© Eric Feldman
When working as a freelance writer, there’s always the issue of balance. The issue between work and play, between home time and work time, between paying the gas bill and not paying the gas bill…
Working from home means that boundaries get blurred and I sometimes discover I’ve inadvertently worked a 12-hour day. Even when there’s no paying work available (which happens more often than I’d like!), there’s always EssentialWriters.com to focus on, or the art book I’m collaborating on, or the novel I’m mid-way through, or the many proposals to send out for the novel I’ve completed.
Oh, and then there are the endless pitching of ideas to magazines and websites, and short stories to write and enter for writing competitions or submit to literary mags, all of which takes time and effort, but in chunks so small that they’re akin to erosion. Before you know it, the entire day is gone and the cliff has collapsed.

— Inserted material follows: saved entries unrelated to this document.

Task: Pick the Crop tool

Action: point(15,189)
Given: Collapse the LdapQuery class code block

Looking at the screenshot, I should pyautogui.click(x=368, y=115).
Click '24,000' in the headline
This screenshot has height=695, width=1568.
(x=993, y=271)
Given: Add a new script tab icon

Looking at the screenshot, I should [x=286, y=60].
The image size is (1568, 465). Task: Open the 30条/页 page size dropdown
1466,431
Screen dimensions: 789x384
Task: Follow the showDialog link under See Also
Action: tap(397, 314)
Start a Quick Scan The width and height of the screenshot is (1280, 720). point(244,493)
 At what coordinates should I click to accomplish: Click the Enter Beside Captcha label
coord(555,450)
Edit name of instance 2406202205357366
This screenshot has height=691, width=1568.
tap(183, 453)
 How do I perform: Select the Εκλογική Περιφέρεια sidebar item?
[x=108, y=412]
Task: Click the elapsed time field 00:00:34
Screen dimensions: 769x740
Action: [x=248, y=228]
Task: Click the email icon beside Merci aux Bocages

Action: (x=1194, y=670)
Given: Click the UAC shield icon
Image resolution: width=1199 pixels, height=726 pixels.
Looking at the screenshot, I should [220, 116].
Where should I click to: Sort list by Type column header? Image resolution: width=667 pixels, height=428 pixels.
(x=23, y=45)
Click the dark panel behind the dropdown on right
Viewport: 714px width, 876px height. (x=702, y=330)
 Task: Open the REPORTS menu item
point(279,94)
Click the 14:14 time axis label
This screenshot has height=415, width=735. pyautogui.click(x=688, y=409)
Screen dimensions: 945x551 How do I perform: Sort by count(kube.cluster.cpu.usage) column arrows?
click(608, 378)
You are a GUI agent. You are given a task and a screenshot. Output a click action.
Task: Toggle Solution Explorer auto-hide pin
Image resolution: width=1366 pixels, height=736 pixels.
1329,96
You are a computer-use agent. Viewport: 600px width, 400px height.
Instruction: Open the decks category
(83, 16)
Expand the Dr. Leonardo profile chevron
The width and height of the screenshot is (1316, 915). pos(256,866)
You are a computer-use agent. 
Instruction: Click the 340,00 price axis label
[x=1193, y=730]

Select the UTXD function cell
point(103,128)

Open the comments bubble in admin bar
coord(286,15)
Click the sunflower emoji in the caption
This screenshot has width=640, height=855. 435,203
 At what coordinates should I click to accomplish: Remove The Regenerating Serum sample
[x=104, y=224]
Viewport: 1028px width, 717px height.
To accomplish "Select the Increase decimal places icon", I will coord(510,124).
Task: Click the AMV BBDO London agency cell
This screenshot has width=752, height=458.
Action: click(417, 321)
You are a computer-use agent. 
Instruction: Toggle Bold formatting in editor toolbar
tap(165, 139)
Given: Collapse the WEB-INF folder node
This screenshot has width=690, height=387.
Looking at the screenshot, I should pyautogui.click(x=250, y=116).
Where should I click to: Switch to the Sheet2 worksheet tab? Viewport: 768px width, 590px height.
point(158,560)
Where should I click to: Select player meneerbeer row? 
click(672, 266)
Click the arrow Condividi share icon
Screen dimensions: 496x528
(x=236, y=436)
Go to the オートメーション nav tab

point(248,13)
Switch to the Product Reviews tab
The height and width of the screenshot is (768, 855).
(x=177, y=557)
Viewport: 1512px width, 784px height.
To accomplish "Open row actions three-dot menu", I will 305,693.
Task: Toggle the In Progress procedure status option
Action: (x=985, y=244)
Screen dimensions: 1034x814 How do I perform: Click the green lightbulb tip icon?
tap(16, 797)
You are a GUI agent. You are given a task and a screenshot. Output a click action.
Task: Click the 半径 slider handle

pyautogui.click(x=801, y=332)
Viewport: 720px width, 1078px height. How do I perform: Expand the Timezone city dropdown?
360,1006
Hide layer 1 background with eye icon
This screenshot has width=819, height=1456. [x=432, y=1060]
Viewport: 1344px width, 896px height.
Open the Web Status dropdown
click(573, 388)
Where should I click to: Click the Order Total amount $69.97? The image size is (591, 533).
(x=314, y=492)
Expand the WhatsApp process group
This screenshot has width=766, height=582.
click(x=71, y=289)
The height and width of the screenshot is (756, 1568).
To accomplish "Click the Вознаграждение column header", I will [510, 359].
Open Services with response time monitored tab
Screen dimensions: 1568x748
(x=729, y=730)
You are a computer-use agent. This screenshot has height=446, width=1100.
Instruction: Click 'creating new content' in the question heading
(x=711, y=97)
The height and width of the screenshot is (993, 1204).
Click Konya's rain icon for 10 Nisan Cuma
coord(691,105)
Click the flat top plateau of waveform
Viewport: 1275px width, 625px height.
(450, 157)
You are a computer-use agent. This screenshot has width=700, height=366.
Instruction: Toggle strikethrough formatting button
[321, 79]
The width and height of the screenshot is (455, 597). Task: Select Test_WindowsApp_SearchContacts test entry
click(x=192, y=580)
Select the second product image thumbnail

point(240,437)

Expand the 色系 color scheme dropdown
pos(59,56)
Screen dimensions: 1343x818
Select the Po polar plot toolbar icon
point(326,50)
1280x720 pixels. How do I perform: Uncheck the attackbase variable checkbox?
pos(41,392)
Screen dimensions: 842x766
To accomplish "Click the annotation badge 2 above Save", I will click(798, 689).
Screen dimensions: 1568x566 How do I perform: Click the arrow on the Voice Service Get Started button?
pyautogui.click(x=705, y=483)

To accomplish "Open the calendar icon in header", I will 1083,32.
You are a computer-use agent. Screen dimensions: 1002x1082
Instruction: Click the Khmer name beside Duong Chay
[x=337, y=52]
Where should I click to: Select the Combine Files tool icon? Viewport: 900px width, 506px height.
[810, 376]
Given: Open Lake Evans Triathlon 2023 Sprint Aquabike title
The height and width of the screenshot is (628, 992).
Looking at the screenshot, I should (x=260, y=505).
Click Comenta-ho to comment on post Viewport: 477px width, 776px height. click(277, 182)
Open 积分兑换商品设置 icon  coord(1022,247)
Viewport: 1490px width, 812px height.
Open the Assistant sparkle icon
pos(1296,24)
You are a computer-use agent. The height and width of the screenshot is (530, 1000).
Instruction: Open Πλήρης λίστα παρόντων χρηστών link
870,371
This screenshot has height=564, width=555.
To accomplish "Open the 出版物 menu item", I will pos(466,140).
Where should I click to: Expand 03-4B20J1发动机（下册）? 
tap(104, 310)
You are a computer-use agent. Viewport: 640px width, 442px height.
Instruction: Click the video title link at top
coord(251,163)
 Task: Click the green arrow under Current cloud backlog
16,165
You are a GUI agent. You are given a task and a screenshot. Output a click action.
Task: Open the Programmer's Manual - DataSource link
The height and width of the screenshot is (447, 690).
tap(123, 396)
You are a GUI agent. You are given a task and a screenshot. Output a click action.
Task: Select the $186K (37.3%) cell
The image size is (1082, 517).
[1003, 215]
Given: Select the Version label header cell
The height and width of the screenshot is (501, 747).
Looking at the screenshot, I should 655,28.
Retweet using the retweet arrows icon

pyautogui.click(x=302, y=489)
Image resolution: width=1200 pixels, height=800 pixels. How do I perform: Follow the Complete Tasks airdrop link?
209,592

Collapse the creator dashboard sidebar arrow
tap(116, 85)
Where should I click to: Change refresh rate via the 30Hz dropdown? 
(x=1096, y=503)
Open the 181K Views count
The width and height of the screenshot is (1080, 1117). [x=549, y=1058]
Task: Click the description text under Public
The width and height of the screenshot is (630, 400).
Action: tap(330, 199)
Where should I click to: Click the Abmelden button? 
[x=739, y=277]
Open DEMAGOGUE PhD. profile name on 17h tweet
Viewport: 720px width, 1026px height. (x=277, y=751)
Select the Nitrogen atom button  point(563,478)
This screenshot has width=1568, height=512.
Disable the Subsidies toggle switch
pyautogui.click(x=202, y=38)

But the finest balance to master is that with regards to the features that pay well, and the features with benefits. For example, in the past two weeks I’ve received two commissions, both of which pay but on vastly different scales.
One was on a subject I knew nothing about, which required lots of research and constant communication with specialists in Scandinavia. I knew I’d learn masses through writing it, and the pay was well over £200. I accepted the commission.
The second, however, paid well under £100, but was on a subject I knew well – pampering – and would involve research that included an afternoon at a spa being gently massaged into semi-consciousness. Mwahhh…
So half the money, but also half the effort plus a heavenly afternoon I would never have felt justified in paying for myself. I accepted that commission too.
It’s the same with travel writing. It’s a genre that very rarely pays well, but results in some fabulous trips to places I might never otherwise have seen.
So it’s always about balance and money is only a small part of the equation. Apart, of course, from the opinion of the gasman.